═════ RECORDS FOR THIS EXERCISE ═════

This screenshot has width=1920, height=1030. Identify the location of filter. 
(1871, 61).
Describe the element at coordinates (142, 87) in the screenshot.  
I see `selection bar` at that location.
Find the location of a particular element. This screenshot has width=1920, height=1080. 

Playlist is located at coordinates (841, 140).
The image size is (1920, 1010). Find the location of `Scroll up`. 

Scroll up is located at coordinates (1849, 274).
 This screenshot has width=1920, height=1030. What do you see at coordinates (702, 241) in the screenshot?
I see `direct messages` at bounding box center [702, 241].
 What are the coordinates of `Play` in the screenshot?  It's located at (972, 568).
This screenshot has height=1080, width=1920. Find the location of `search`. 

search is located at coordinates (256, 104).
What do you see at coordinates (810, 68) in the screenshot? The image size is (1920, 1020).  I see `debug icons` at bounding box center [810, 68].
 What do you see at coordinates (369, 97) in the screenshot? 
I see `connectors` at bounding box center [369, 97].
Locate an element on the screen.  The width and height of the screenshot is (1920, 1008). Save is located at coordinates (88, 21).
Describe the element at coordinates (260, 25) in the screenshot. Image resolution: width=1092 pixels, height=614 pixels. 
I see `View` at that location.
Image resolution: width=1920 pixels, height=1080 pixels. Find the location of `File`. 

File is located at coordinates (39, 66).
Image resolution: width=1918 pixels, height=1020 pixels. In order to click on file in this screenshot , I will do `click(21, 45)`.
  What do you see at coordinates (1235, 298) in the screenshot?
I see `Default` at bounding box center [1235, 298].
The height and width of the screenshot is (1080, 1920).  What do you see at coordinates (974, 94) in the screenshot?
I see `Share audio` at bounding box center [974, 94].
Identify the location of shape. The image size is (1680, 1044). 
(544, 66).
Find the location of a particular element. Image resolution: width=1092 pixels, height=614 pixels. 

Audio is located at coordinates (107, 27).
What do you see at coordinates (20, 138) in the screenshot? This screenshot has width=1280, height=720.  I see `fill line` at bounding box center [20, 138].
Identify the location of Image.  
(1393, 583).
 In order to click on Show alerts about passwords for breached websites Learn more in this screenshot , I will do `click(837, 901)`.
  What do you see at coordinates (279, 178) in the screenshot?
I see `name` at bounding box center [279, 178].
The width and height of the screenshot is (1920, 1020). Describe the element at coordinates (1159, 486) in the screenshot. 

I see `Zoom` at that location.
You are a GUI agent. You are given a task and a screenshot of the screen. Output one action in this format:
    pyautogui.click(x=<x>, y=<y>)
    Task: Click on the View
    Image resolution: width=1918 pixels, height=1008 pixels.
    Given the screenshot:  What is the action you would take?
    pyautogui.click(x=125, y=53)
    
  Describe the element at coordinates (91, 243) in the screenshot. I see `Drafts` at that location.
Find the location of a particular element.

═════

WHAT TO PRODUCE
Put the lines above into a JSON list of strings, one string per line, omitting blank lines.

CORRECT OUTPUT
[
  "This screenshot has width=1920, height=1030. Identify the location of filter. ",
  "(1871, 61).",
  "Describe the element at coordinates (142, 87) in the screenshot.  ",
  "I see `selection bar` at that location.",
  "Find the location of a particular element. This screenshot has width=1920, height=1080. ",
  "Playlist is located at coordinates (841, 140).",
  "The image size is (1920, 1010). Find the location of `Scroll up`. ",
  "Scroll up is located at coordinates (1849, 274).",
  " This screenshot has width=1920, height=1030. What do you see at coordinates (702, 241) in the screenshot?",
  "I see `direct messages` at bounding box center [702, 241].",
  " What are the coordinates of `Play` in the screenshot?  It's located at (972, 568).",
  "This screenshot has height=1080, width=1920. Find the location of `search`. ",
  "search is located at coordinates (256, 104).",
  "What do you see at coordinates (810, 68) in the screenshot? The image size is (1920, 1020).  I see `debug icons` at bounding box center [810, 68].",
  " What do you see at coordinates (369, 97) in the screenshot? ",
  "I see `connectors` at bounding box center [369, 97].",
  "Locate an element on the screen.  The width and height of the screenshot is (1920, 1008). Save is located at coordinates (88, 21).",
  "Describe the element at coordinates (260, 25) in the screenshot. Image resolution: width=1092 pixels, height=614 pixels. ",
  "I see `View` at that location.",
  "Image resolution: width=1920 pixels, height=1080 pixels. Find the location of `File`. ",
  "File is located at coordinates (39, 66).",
  "Image resolution: width=1918 pixels, height=1020 pixels. In order to click on file in this screenshot , I will do `click(21, 45)`.",
  "  What do you see at coordinates (1235, 298) in the screenshot?",
  "I see `Default` at bounding box center [1235, 298].",
  "The height and width of the screenshot is (1080, 1920).  What do you see at coordinates (974, 94) in the screenshot?",
  "I see `Share audio` at bounding box center [974, 94].",
  "Identify the location of shape. The image size is (1680, 1044). ",
  "(544, 66).",
  "Find the location of a particular element. Image resolution: width=1092 pixels, height=614 pixels. ",
  "Audio is located at coordinates (107, 27).",
  "What do you see at coordinates (20, 138) in the screenshot? This screenshot has width=1280, height=720.  I see `fill line` at bounding box center [20, 138].",
  "Identify the location of Image.  ",
  "(1393, 583).",
  " In order to click on Show alerts about passwords for breached websites Learn more in this screenshot , I will do `click(837, 901)`.",
  "  What do you see at coordinates (279, 178) in the screenshot?",
  "I see `name` at bounding box center [279, 178].",
  "The width and height of the screenshot is (1920, 1020). Describe the element at coordinates (1159, 486) in the screenshot. ",
  "I see `Zoom` at that location.",
  "You are a GUI agent. You are given a task and a screenshot of the screen. Output one action in this format:",
  "    pyautogui.click(x=<x>, y=<y>)",
  "    Task: Click on the View",
  "    Image resolution: width=1918 pixels, height=1008 pixels.",
  "    Given the screenshot:  What is the action you would take?",
  "    pyautogui.click(x=125, y=53)",
  "  Describe the element at coordinates (91, 243) in the screenshot. I see `Drafts` at that location.",
  "Find the location of a particular element."
]